Goths, Naming and Ablaut

David L. White dlwhite at texas.net
Sat Mar 3 02:41:54 UTC 2001


> Yes, my copy of Wright's (O. L. Sayce, ed., OUP 1954) says that Gothic
> <giutan> is a "class 5" strong verb

        ?!?  It is a class II strong verb.  See section 302, p. 142.

> With regard to OE, you write, "_gutans_ , which would correspond to the OE
> form."  I have for OE, <ge:otan (inf), ge:at (p sing), guton (p plu), goten
> (pp)>.  (And for OHG, <gioz:an>.)  If we have the ablaut set PIE *eu-ou-u

> Gothic iu-au-u, then it is at least possible that the name Goth never took
> the form <Gutan>.

        I do not follow.

> Perhaps it was a name given by other Germanic speakers and therefore had the
> -o- from the start -- e.g., OE, <Gotan> 'Goth', <goten> pp 'poured'.

        Nothing in Germanic has /o/ "from the start".  The distinction
between /o/ and /a/ was lost in the development of early Germanic and was
only recreated with the development of /aa/ from /anx/, if I am remembering
correctly.  /o/ in later past participles is the result of
vowel-harmony--like lowering before a following low vowel.  The OE word is
almost certainly from Latin.

> Once again we have no good reason to be sure Goth was first a
> self-name (cf., "Germans", "Apaches", "Basques").

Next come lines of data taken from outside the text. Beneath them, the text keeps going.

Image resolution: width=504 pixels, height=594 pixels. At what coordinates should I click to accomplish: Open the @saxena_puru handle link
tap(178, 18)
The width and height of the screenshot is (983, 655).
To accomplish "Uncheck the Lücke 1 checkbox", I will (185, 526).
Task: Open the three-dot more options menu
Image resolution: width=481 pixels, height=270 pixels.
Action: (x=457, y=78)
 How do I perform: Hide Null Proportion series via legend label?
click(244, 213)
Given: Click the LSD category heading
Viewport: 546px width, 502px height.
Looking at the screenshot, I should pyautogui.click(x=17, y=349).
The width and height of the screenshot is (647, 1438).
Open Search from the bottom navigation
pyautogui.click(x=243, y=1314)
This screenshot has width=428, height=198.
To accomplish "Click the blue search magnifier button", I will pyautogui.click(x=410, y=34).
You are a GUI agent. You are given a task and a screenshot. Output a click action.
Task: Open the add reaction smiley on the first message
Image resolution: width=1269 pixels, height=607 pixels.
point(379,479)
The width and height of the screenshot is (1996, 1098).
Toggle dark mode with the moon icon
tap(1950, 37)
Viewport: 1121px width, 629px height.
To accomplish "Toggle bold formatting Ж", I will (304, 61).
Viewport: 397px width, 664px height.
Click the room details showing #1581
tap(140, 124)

        I agree.  There are, as I see it, three theoretically possible
sources of the difference between Latin /o/ and Greek /u/.

1)  The Vulgar Latin change of short /u/ to /o/.
2)  A possible Gothic change of /au/ to /o/.
3)  Latin borrowing from other Germanic with /o/, Greek borrowing
from Gothic, with /u/ for other Germanic /o/.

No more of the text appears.